A tailored biomimetic hydrogel as potential bioink to print a cell scaffold for tissue engineering applications: Printability and cell viability evaluation

The present study established a maximum standard for printing quality and developed a preliminary ideal index to print three-dimensional (3D) construct using the Gly-Arg-Gly-Asp (GRGD) peptide modified Pluronic-F127 hydrogel (hereafter defined as 3DG bioformer (3BE)) as bioink. In addition, the biocompatibility of 3BE for 3D printing applications was carefully investigated. For biocompatibility study and ideal printing parameter, we used the formulation of 3BE in three different concentrations (3BE-1: 25%, 3BE-2: 30%, and 3BE-3: 35%). The 3BE hydrogels were printed layer by layer as a cube-like construct with all diameters of the needle head under the same feed (100 mm/s). The printing parameters were determined using combinations of 3BE-1, 3BE-2, and 3BE-3 with three different standard needle sizes (F 0.13 mm, Φ 0.33 mm, and Φ 0.9 mm).
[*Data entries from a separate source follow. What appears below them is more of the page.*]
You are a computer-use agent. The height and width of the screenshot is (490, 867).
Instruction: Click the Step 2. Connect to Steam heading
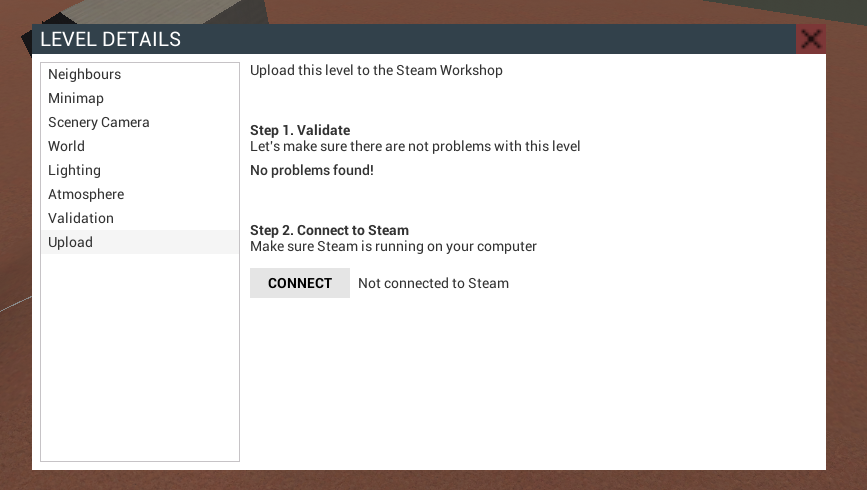pos(330,230)
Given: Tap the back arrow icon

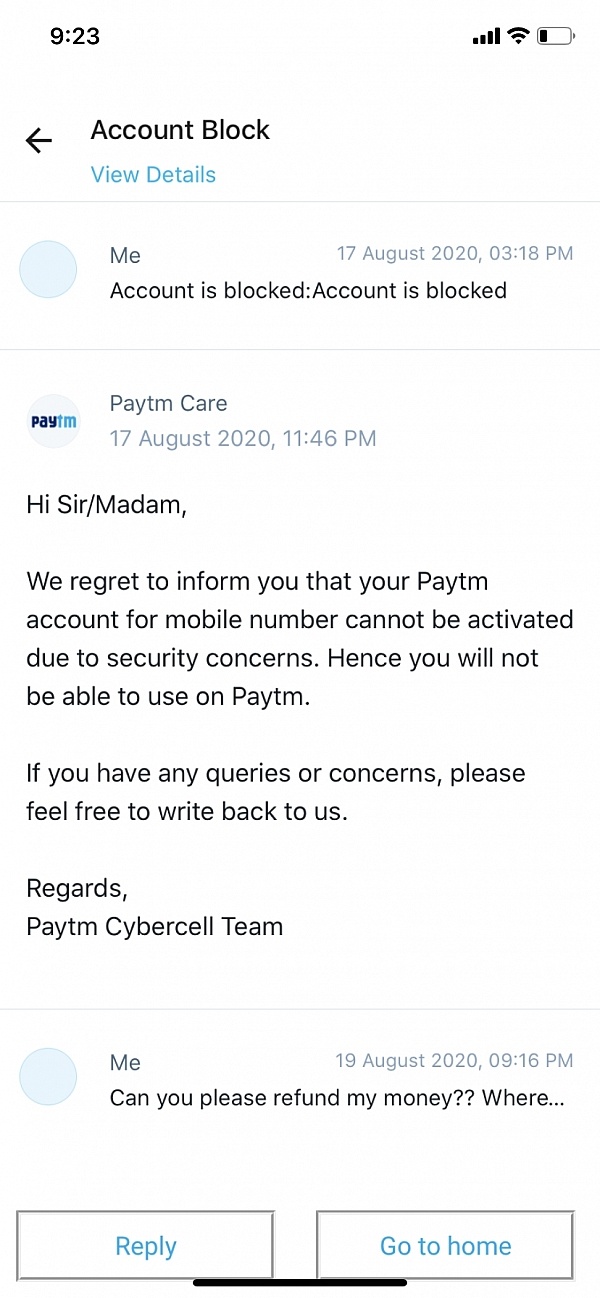Looking at the screenshot, I should (x=39, y=141).
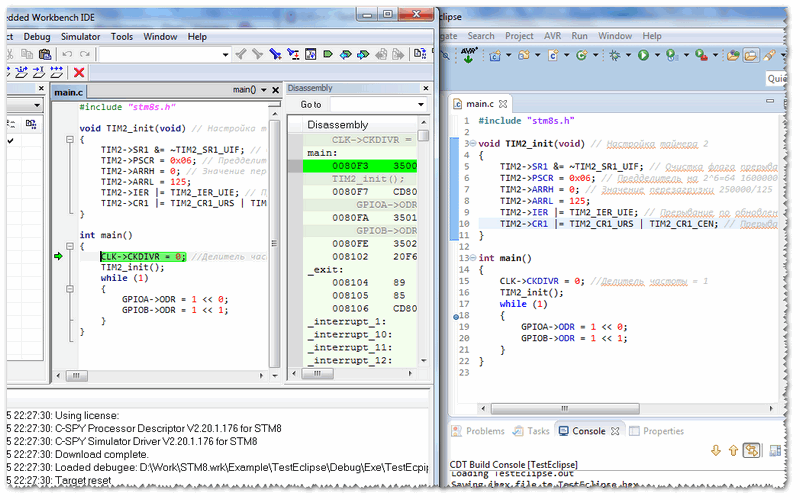Expand the Eclipse Run button dropdown arrow

[657, 55]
The printed constructs were photographed and observed using optical microscopy. The cell viability and proliferation were evaluated using Live/Dead assay and immunofluorescence staining. Results showed that a stable of printed line and construct could be generated from the 3BE-3 combinations. Cytotoxicity assay indicated that the 3BE hydrogels possessed well biocompatibility. Bioprinting results also demonstrated that significant cell proliferation in the 3BE-3 combinations was found within three days of printing. Therefore, the study discovered the potential printing parameters of 3BE as bioink to print a stable construct that may also have high biocompatibility for cell encapsulation. This finding could serve as valuable information in creating a functional scaffold for tissue engineering applications.